In the commentary to the Regulations, HHS emphasizes that it does not intend to interfere with the current relationship between covered entities and business associates. Accordingly, business associates and covered entities will continue to have flexibility to set forth specific obligations for each party, such as who at the business associate will provide notice to the covered entity and when the notification from the business associate to the covered entity will be required following a breach of unsecured PHI, so long as all required notifications are provided and other requirements of the Regulations are met. HHS, however, encourages covered entities and their business associates to consider which entity is in the best position to provide notice to the individual, which may depend on circumstances, such as the functions the business associate performs on behalf of the covered entity and which entity has the relationship with the individual. HHS also encourages the parties to ensure that individuals do not receive notifications from both the covered entity and the business associate about the same breach.
Although the Regulations directly require business associates to comply with the breach notification requirements, covered entities may desire to amend their business associate agreements to: (1) add additional specifications regarding the manner or timing of the notification from the business associate to the covered entity; or (2) strengthen their indemnification provisions in the business associate agreement.
Covered entities and business associates must develop and document policies and procedures regarding the breach notification requirements, train workforce members and have sanctions for failure to comply with these policies and procedures, permit individuals to file complaints regarding these policies and procedures, or a failure to comply with them, and require covered entities to refrain from intimidating or retaliatory acts. Additionally, when a covered entity or business associate becomes aware of an impermissible use or disclosure of PHI, it should maintain documentation that all required notifications were made or, alternatively, of its risk assessment or the application of any exceptions to the definition of “breach” to demonstrate that notification was not required.

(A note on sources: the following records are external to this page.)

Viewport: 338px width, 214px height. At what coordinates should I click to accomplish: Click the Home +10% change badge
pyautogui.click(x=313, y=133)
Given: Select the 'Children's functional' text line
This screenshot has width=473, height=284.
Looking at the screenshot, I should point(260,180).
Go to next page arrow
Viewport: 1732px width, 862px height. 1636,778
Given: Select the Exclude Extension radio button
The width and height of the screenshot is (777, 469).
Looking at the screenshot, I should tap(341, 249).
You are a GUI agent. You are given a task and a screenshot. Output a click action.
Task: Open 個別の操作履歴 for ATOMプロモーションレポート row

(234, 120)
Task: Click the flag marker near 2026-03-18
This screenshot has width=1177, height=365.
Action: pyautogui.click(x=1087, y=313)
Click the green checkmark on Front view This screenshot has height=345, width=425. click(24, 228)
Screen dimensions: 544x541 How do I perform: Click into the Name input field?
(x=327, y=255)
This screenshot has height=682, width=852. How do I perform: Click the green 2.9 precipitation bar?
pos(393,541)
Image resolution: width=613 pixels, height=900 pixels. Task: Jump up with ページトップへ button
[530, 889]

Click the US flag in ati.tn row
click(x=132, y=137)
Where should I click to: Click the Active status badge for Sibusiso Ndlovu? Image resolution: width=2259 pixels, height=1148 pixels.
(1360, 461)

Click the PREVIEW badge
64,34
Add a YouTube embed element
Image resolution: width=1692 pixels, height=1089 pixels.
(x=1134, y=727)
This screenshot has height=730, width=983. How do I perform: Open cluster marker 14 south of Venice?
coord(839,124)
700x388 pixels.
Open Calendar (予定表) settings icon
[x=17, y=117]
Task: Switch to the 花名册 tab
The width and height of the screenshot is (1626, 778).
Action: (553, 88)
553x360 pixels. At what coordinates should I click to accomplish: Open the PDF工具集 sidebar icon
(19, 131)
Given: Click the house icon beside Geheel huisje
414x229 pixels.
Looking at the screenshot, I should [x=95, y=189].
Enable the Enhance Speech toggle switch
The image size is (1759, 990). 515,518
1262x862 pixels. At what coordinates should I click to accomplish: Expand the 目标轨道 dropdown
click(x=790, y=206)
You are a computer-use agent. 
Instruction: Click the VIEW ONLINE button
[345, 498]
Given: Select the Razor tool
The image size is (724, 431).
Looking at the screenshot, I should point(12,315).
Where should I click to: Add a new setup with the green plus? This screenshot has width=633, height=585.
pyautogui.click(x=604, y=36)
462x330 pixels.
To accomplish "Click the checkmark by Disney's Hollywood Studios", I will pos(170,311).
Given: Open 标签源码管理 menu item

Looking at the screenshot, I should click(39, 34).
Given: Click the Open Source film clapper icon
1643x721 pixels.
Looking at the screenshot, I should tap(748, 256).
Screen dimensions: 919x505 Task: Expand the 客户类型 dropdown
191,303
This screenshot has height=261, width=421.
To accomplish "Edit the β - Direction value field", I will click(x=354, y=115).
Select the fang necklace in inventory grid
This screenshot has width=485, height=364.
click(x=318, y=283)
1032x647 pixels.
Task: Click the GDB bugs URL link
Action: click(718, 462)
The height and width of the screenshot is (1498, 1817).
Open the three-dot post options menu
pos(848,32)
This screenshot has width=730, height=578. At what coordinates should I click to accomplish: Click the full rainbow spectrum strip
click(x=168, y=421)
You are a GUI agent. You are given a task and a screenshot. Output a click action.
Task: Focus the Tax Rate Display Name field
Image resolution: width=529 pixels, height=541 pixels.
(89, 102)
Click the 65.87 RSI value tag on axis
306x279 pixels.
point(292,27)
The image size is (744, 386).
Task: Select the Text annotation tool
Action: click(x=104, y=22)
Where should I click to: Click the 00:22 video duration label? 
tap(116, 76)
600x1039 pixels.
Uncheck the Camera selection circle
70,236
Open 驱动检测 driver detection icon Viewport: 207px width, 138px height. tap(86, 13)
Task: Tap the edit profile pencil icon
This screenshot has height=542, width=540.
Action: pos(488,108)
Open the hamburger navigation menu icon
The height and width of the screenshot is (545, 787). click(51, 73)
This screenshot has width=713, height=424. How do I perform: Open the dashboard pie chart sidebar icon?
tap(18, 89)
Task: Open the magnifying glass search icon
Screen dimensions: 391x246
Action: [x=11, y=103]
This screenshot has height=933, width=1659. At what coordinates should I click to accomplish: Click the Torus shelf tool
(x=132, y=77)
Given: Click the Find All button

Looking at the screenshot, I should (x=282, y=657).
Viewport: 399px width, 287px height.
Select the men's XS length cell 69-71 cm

Effective Date and Delayed Period for Sanctions
The breach notification requirements under the Regulations become effective as of September 23, 2009. In its commentary to the Regulations, HHS recognizes that it will take covered entities and business associates time to implement the process and procedures necessary to comply with these requirements. Accordingly, HHS will not impose sanctions for failure to provide the required notifications for breaches that are discovered before February 22, 2010. During this initial time period, however, HHS expects covered entities and business associates to comply with the breach notification requirements and HHS will work with covered entities and business associates, through technical assistance and voluntary corrective action, to achieve compliance.